Exercise inputs START

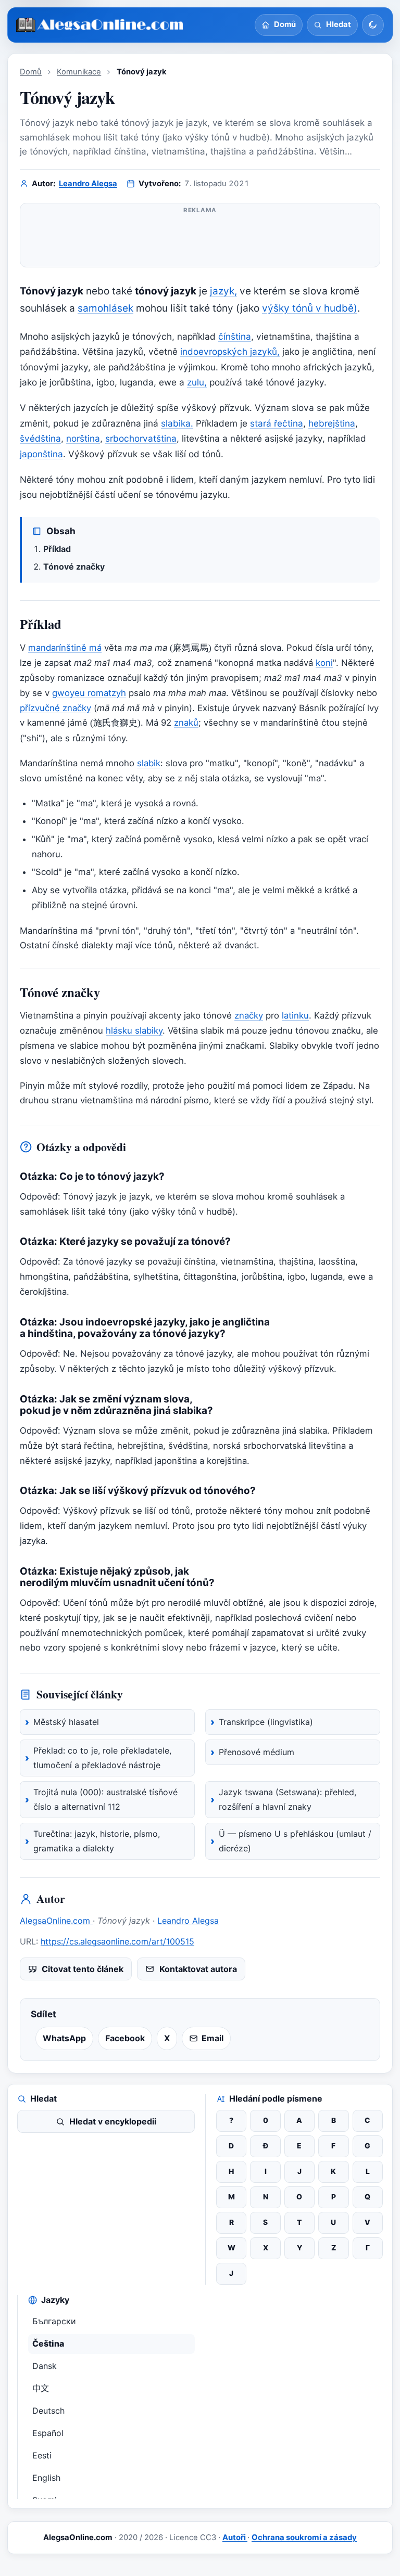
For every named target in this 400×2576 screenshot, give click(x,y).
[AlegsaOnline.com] (100, 25)
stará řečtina (276, 423)
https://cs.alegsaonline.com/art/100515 (117, 1941)
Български (54, 2321)
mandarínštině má (65, 647)
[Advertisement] (200, 239)
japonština (41, 453)
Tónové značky (74, 566)
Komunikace (79, 71)
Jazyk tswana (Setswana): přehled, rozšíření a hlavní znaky (287, 1799)
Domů (31, 71)
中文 (40, 2388)
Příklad (57, 549)
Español (48, 2433)
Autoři (234, 2537)
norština (83, 438)
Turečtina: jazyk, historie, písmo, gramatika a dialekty (96, 1840)
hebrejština (331, 423)
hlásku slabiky (134, 1030)
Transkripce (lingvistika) (266, 1722)
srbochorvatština (141, 438)
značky (248, 1015)
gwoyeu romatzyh (89, 693)
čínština (234, 336)
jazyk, (223, 291)
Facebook (125, 2038)
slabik (148, 763)
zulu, (197, 382)
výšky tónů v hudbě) (309, 308)
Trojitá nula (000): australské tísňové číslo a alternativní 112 (105, 1799)
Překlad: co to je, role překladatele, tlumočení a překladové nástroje (102, 1757)
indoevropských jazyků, (230, 351)
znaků (186, 722)
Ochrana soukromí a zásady (304, 2537)
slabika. (177, 423)
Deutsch (48, 2410)
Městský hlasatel (66, 1722)
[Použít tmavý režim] (373, 25)
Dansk (44, 2366)
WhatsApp (64, 2038)
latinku (295, 1015)
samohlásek (105, 308)
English (46, 2477)
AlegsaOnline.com (56, 1920)
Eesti (42, 2455)
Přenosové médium (256, 1752)
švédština (40, 438)
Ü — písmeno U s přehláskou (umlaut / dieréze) (295, 1840)
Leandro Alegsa (88, 183)
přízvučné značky (55, 708)
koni (324, 663)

Exercise inputs END

Work to be completed → Copy each line exactly, beginning at the one with "Deutsch (48, 2410)" and stopping after the last line of the entries. Include nothing else.

Answer to this task →
Deutsch (48, 2410)
Městský hlasatel (66, 1722)
[Použít tmavý režim] (373, 25)
Dansk (44, 2366)
WhatsApp (64, 2038)
latinku (295, 1015)
samohlásek (105, 308)
English (46, 2477)
AlegsaOnline.com (56, 1920)
Eesti (42, 2455)
Přenosové médium (256, 1752)
švédština (40, 438)
Ü — písmeno U s přehláskou (umlaut / dieréze) (295, 1840)
Leandro Alegsa (88, 183)
přízvučné značky (55, 708)
koni (324, 663)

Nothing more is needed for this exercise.